Problem details: Once you have read the records, output them exactly.

------ Data records

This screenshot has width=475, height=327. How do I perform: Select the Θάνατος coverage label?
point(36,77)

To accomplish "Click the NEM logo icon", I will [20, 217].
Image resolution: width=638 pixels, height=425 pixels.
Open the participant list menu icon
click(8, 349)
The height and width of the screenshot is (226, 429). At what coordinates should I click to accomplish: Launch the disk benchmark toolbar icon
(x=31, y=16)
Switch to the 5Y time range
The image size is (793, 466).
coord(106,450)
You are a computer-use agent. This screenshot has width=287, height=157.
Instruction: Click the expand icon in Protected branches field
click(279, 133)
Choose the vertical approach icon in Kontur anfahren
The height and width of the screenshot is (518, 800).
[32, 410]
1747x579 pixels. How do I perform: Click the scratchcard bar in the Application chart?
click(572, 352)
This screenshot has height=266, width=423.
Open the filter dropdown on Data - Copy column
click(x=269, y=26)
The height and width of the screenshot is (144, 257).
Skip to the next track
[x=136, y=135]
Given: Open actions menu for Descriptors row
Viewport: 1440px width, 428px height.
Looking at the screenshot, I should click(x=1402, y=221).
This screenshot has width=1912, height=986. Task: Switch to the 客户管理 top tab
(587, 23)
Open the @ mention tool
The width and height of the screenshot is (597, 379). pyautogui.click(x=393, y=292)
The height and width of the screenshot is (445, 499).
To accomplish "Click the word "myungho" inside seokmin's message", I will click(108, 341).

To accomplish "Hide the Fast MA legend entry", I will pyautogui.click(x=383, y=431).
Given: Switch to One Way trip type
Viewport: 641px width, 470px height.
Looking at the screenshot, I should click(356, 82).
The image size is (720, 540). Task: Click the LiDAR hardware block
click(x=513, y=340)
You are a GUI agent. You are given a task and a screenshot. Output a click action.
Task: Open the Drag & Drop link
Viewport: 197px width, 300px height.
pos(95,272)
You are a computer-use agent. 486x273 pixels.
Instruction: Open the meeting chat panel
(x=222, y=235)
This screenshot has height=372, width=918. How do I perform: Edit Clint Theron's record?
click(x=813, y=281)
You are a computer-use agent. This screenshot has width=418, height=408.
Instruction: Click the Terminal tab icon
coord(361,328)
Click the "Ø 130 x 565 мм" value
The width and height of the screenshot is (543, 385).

------------

Response to this task:
This screenshot has width=475, height=327. How do I perform: Select the Θάνατος coverage label?
point(36,77)

To accomplish "Click the NEM logo icon", I will [20, 217].
Image resolution: width=638 pixels, height=425 pixels.
Open the participant list menu icon
click(8, 349)
The height and width of the screenshot is (226, 429). At what coordinates should I click to accomplish: Launch the disk benchmark toolbar icon
(x=31, y=16)
Switch to the 5Y time range
The image size is (793, 466).
coord(106,450)
You are a computer-use agent. This screenshot has width=287, height=157.
Instruction: Click the expand icon in Protected branches field
click(279, 133)
Choose the vertical approach icon in Kontur anfahren
The height and width of the screenshot is (518, 800).
[32, 410]
1747x579 pixels. How do I perform: Click the scratchcard bar in the Application chart?
click(572, 352)
This screenshot has height=266, width=423.
Open the filter dropdown on Data - Copy column
click(x=269, y=26)
The height and width of the screenshot is (144, 257).
Skip to the next track
[x=136, y=135]
Given: Open actions menu for Descriptors row
Viewport: 1440px width, 428px height.
Looking at the screenshot, I should click(x=1402, y=221).
This screenshot has width=1912, height=986. Task: Switch to the 客户管理 top tab
(587, 23)
Open the @ mention tool
The width and height of the screenshot is (597, 379). pyautogui.click(x=393, y=292)
The height and width of the screenshot is (445, 499).
To accomplish "Click the word "myungho" inside seokmin's message", I will click(108, 341).

To accomplish "Hide the Fast MA legend entry", I will pyautogui.click(x=383, y=431).
Given: Switch to One Way trip type
Viewport: 641px width, 470px height.
Looking at the screenshot, I should click(356, 82).
The image size is (720, 540). Task: Click the LiDAR hardware block
click(x=513, y=340)
You are a GUI agent. You are given a task and a screenshot. Output a click action.
Task: Open the Drag & Drop link
Viewport: 197px width, 300px height.
pos(95,272)
You are a computer-use agent. 486x273 pixels.
Instruction: Open the meeting chat panel
(x=222, y=235)
This screenshot has height=372, width=918. How do I perform: Edit Clint Theron's record?
click(x=813, y=281)
You are a computer-use agent. This screenshot has width=418, height=408.
Instruction: Click the Terminal tab icon
coord(361,328)
Click the "Ø 130 x 565 мм" value
The width and height of the screenshot is (543, 385).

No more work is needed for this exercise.